## [Task goal]
Copy the lines from the line with "The height and" to the line with "pos(143,192)", including both of those lines, and leave out the pictures.

## [Given entries]
┌────────

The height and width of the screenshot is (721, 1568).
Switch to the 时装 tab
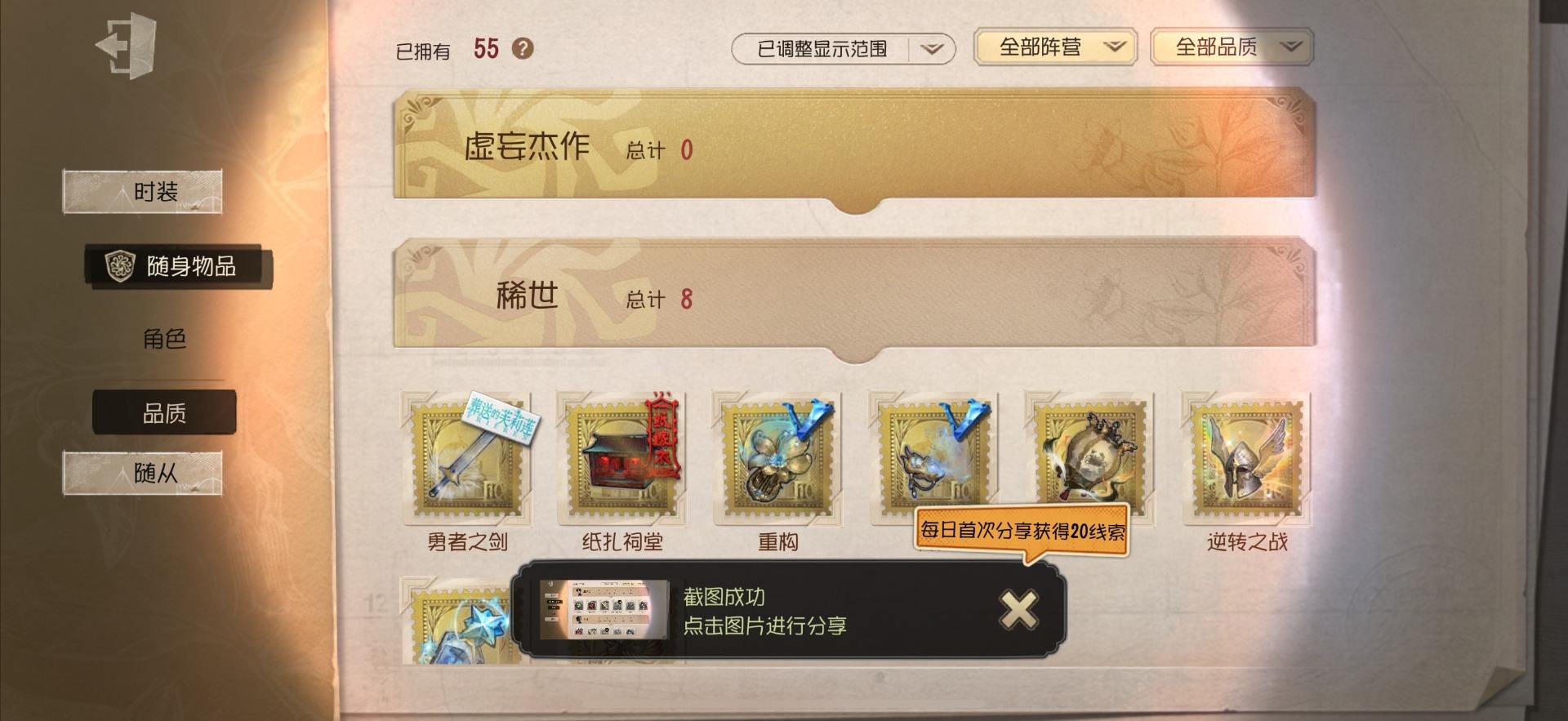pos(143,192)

└────────
┌────────

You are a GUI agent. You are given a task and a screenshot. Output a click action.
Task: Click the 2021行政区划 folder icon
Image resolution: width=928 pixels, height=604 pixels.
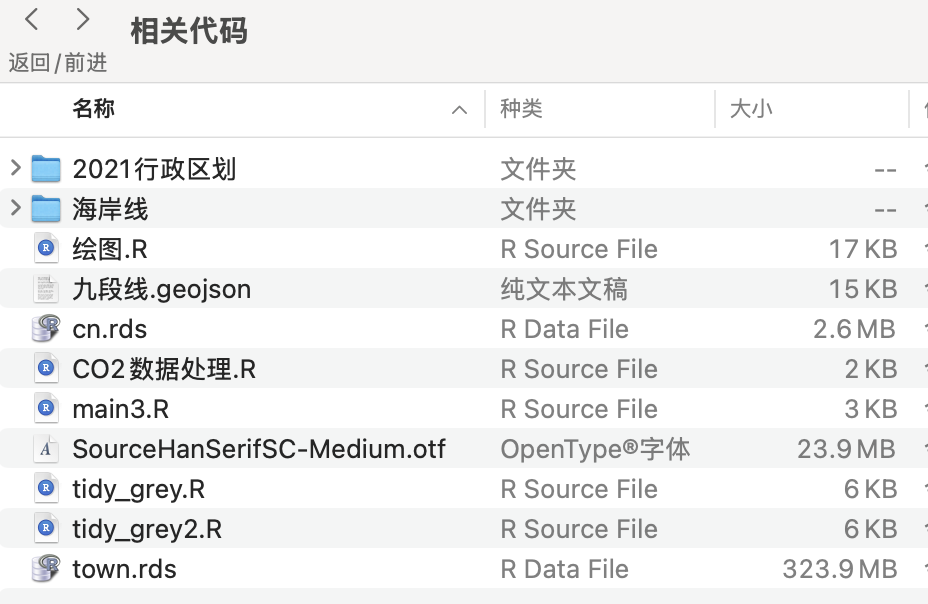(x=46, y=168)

└────────
┌────────

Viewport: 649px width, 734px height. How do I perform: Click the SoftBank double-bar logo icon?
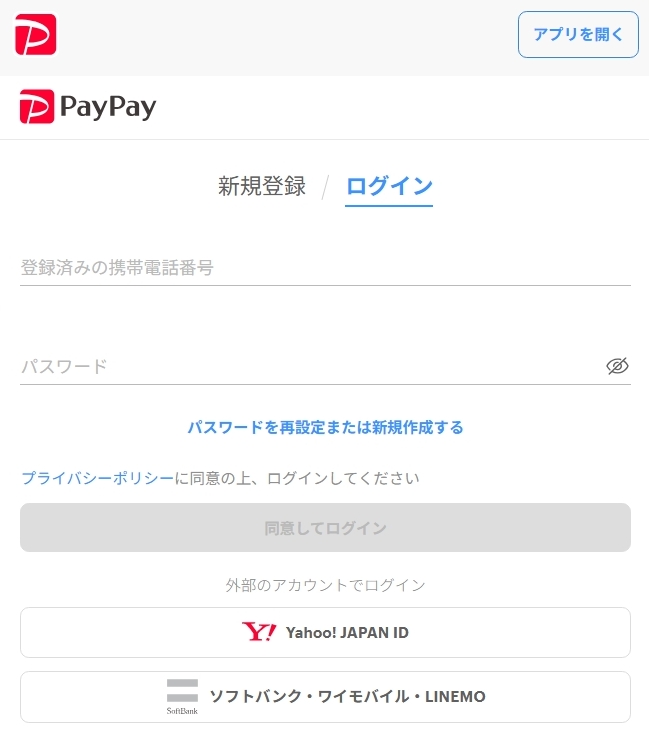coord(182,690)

└────────

## [Reply]
The height and width of the screenshot is (721, 1568).
Switch to the 时装 tab
pos(143,192)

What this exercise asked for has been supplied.